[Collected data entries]
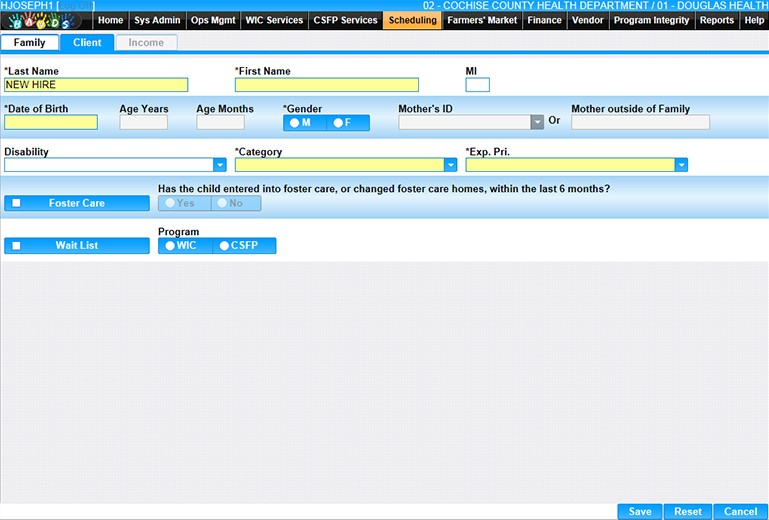The height and width of the screenshot is (520, 769).
Task: Open the Farmers' Market menu
Action: [x=482, y=20]
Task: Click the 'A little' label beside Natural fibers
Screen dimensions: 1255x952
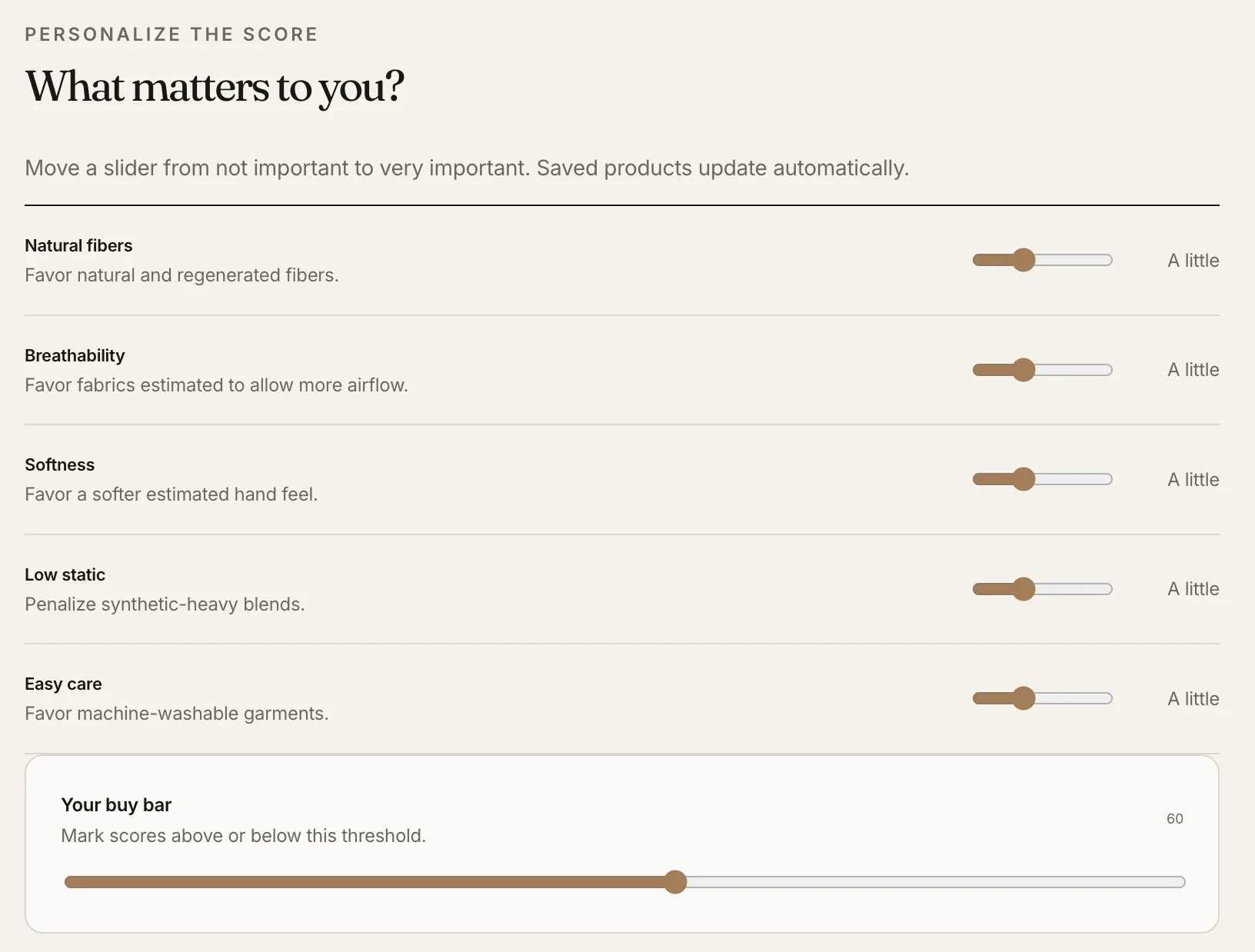Action: (x=1193, y=261)
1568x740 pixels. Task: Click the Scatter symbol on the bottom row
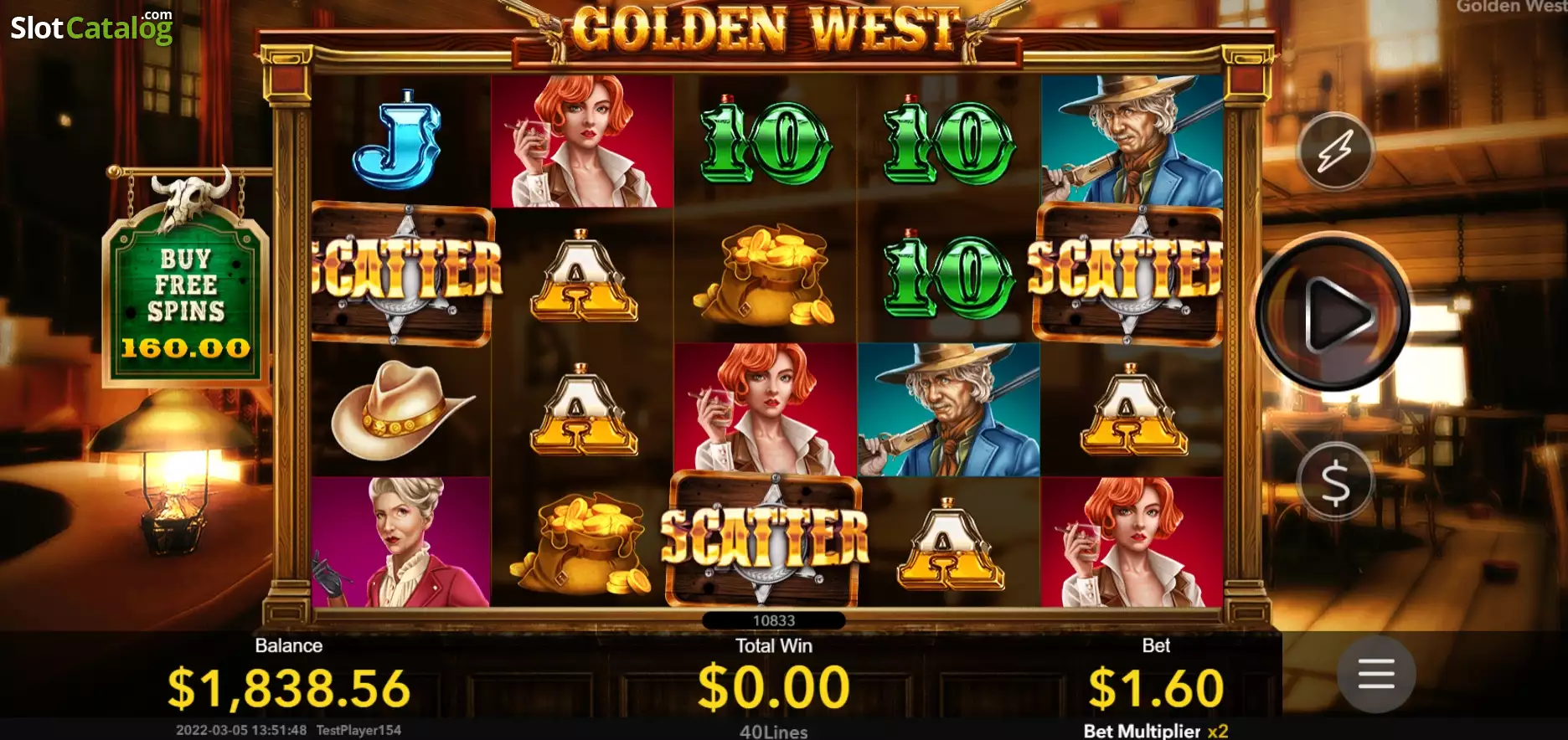point(764,539)
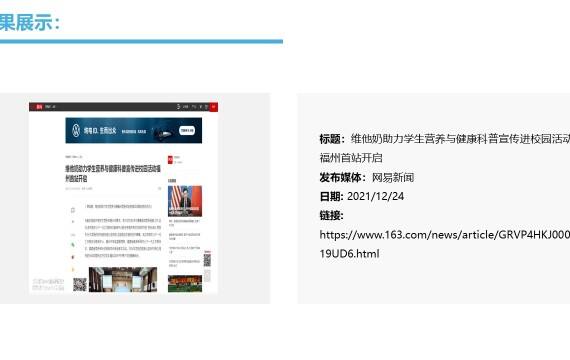Click the grey back-to-top box under right QR code
Viewport: 570px width, 360px height.
[207, 276]
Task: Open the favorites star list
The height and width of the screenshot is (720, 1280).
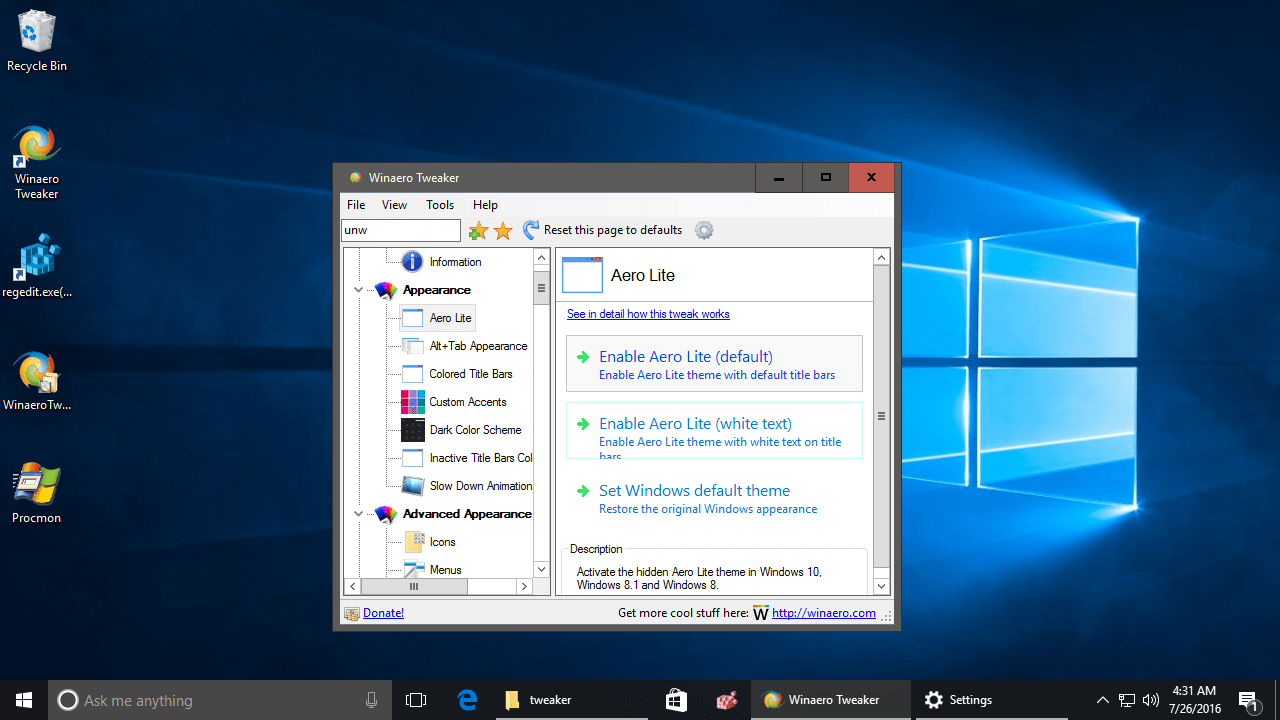Action: (503, 230)
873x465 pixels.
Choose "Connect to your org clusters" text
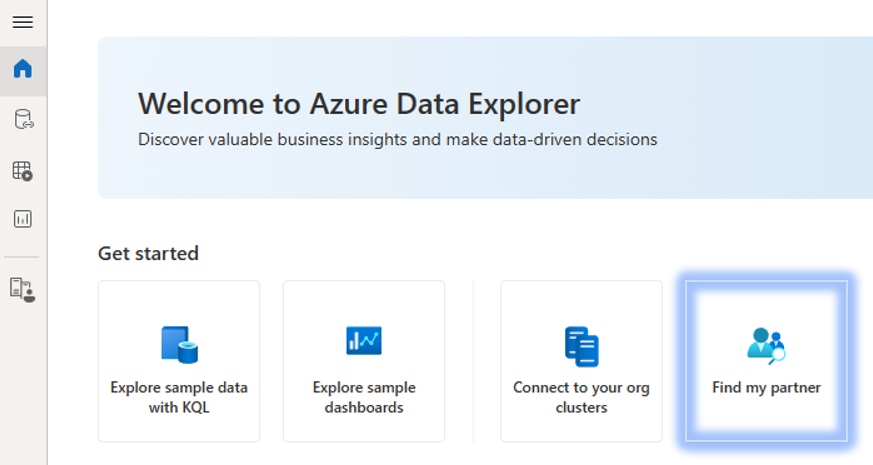coord(581,397)
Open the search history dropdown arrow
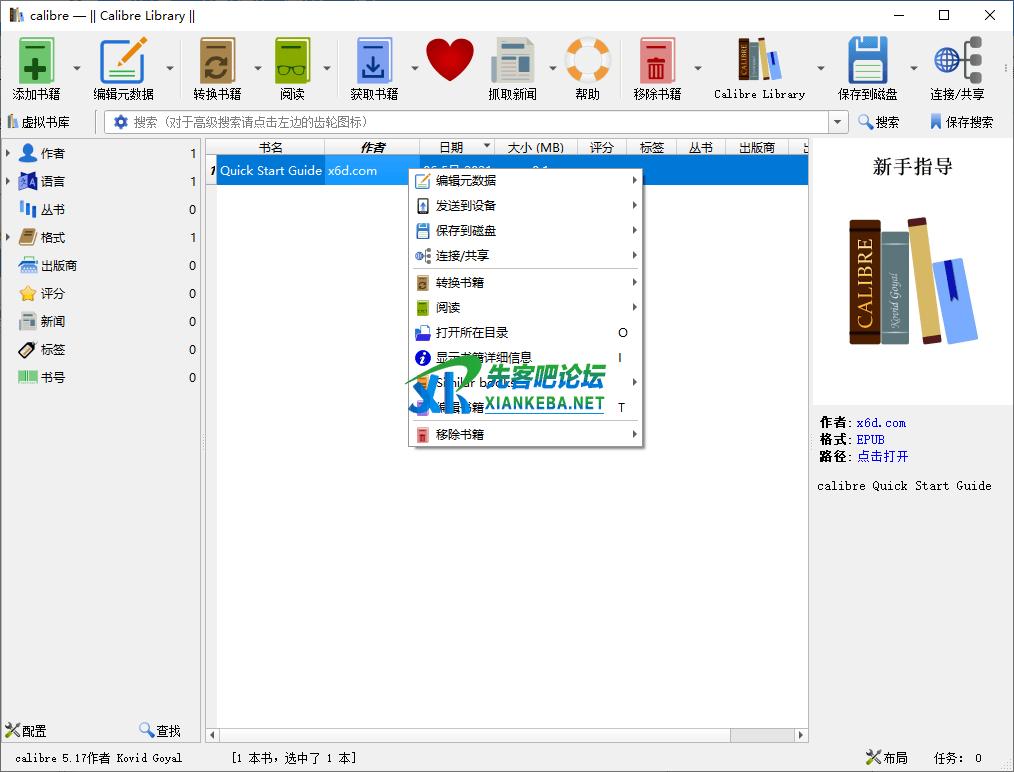Screen dimensions: 1014x772 point(838,122)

WORK ORDER: Repeat only the lines from the one holding "to your org" through the last line of the data, inclusive. Keep the pictures out.

ANSWER TO THE PROBLEM:
Choose "Connect to your org clusters" text
coord(581,397)
Open the search history dropdown arrow
Screen dimensions: 1014x772 point(838,122)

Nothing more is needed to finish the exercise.